Dr. Mabuse: „Wir spielen jetzt ein Lied über nervige Leute! […] Wenn nervige Leute heute hier sind, dann sollte man sie einfach rauswerfen!“ Zwischenruf aus dem Publikum: „Du kannst doch Rapha (den Gitarristen) nicht einfach rauswerfen?“ „Ok der nervt auch, aber anders…“
Fö: "Ich nerve seit 42 Jahren", hat Rapha dazu zu sagen. Kann ich nicht beurteilen, so lange kenne ich ihn noch nicht. Aber dank Rapha weiß ich immer, wie alt ich selbst bin.
maks: Wie üblich Hit an Hit. 3-4 Songs später, Ihr wisst schon. Dieses Mal bleibe ich direkt im Vorraum und stelle mich unter den großen Bildschirm, wo die Getränkeauswahl optisch dargestellt wird, inkl. Abbildung der Flaschen: Hansa, Stauder Bierchen, Afri, Bluna, MioMio Mate (0,33), alles für je 2 Ocken und Wasser umsonst. Sehr schön.
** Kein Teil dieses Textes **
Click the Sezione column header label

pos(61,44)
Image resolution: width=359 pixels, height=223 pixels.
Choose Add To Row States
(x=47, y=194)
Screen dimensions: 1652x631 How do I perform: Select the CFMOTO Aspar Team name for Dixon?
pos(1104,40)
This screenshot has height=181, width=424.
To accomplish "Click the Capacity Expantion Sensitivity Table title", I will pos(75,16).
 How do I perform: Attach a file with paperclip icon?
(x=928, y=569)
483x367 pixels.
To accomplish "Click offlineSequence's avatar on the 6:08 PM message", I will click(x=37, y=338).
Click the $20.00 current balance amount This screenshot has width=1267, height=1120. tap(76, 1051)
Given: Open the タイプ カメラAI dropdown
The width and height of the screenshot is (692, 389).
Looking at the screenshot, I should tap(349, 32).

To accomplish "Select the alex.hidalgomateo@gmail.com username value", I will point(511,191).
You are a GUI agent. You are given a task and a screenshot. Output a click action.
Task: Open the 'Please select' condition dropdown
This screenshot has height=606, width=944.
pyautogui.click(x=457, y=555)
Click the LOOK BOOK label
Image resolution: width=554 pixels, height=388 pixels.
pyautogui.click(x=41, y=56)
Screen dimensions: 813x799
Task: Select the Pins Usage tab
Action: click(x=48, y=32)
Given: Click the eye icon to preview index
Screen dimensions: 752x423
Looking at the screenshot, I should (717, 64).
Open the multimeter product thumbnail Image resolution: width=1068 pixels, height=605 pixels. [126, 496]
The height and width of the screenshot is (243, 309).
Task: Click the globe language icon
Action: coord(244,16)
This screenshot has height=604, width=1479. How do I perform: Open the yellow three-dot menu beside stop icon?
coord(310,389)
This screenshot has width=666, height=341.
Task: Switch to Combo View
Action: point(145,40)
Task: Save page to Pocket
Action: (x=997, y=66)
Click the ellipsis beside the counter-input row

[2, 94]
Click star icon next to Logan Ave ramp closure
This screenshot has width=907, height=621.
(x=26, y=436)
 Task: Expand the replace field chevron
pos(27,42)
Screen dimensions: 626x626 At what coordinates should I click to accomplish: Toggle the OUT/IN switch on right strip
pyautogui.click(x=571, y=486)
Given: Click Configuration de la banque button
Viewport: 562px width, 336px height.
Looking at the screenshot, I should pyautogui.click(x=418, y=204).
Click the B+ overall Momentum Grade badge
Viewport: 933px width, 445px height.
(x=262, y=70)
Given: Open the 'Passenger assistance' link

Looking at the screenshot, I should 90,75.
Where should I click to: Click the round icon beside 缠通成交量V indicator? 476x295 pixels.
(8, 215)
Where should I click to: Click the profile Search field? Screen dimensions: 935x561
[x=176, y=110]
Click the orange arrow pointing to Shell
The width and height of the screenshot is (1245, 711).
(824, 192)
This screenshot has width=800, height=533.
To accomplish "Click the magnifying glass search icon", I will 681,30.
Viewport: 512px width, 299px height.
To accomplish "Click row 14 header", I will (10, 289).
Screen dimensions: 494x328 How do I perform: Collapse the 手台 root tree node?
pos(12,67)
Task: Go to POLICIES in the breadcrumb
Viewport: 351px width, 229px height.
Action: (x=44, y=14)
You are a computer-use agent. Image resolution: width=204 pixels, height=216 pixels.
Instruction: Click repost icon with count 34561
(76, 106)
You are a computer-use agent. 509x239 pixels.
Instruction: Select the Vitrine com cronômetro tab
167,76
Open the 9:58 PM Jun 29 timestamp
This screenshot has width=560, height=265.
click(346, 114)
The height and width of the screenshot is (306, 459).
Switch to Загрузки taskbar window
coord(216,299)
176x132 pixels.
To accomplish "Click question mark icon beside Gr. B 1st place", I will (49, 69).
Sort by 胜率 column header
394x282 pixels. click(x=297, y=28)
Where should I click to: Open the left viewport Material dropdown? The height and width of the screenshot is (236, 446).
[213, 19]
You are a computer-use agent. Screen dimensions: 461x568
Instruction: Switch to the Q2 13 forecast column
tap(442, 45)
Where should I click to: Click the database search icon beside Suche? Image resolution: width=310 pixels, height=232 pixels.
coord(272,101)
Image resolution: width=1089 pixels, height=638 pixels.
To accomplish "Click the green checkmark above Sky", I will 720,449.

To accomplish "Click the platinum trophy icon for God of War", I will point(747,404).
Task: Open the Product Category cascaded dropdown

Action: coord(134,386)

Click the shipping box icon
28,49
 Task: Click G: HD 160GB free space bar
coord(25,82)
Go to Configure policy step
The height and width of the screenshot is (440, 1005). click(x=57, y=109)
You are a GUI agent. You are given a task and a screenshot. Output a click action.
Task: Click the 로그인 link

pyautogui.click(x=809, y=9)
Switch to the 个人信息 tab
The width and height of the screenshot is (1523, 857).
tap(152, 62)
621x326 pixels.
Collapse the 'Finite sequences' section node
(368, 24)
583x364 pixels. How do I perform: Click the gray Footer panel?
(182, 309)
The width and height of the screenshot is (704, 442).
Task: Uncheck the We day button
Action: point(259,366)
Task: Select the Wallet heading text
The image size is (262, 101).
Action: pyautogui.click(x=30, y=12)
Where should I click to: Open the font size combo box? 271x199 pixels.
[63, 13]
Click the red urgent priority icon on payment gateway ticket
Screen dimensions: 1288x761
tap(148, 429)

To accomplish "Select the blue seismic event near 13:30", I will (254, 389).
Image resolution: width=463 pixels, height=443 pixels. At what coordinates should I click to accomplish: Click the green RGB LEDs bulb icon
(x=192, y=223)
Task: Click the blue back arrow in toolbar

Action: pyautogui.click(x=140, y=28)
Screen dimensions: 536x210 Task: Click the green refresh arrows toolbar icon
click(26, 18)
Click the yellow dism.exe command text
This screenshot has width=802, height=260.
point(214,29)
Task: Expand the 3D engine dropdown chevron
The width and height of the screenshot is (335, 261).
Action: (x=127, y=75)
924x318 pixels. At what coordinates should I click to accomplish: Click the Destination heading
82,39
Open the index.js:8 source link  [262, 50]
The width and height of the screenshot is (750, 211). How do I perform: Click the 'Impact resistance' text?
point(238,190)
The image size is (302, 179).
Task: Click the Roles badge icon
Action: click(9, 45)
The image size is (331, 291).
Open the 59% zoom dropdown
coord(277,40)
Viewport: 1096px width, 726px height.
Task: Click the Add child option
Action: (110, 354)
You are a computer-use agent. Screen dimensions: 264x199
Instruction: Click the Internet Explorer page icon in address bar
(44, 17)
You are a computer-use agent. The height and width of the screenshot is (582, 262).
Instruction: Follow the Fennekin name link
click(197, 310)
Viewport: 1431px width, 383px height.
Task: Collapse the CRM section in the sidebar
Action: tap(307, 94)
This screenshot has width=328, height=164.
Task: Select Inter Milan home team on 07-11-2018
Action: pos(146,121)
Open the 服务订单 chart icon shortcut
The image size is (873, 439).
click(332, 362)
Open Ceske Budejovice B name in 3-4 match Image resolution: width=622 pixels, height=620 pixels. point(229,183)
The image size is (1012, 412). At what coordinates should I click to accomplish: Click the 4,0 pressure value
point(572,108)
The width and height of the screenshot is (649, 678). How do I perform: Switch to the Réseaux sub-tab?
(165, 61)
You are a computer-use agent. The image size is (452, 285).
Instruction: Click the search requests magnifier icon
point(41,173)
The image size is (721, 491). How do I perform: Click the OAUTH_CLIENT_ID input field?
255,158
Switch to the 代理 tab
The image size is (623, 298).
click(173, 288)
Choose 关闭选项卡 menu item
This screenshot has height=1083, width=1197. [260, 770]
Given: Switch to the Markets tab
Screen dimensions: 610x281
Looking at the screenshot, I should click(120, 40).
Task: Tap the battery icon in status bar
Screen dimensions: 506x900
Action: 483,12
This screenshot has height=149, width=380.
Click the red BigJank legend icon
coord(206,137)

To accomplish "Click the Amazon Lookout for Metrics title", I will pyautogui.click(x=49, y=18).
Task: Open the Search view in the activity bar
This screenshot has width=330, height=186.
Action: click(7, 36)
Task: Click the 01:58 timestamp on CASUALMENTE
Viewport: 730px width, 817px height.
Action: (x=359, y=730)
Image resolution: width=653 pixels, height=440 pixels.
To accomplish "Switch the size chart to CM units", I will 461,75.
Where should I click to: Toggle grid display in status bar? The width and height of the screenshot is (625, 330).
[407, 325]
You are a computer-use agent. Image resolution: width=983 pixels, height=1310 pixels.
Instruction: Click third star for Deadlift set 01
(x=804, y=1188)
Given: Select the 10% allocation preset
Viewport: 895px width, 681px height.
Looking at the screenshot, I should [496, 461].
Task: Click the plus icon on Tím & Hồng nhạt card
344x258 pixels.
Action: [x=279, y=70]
Einziges Manko: Es gibt kein alkoholfreies Bier für die nicht wirklich vorhandenen fahrenden Eltern und für mich (erwähnenswert: seit neustem weiß ich - in Anlehnung an ganz früher - dass Traugott Simon 0,0 tatsächlich gar nicht mal so scheiße ist). Aber es gibt dafür klassische alte weiße Männer (jaja, Ihr mich auch), die ich von meinem Platz hier gut beobachten kann und die mir einmal mehr zeigen, warum ich mit vielen Teilen der Punk-Generation meines Alters so gar nix mehr anfangen kann. Es gibt an der rechten Seite der ca. 2 Meter breiten Theke ne Schlange, eine ca. 160cm-große weiblich gelesene Person ist an der Reihe, will gerade bestellen, da kommt von links eine (nicht nur gelesen) männliche Person daher, nimmt direkt 1,80 Meter der Theke ein und bestellt vorher. Nahezu zeitlich kommt von vorne, schräg rechts, der nächste und bestellt über die ersterwähnte Person hinweg ebenfalls. So sinnbildlich. Smash the Patriarchy und erspart mir euren "ich bin auch alt und weiß und männlich und fühle mich von dir diskriminiert"-Dreck.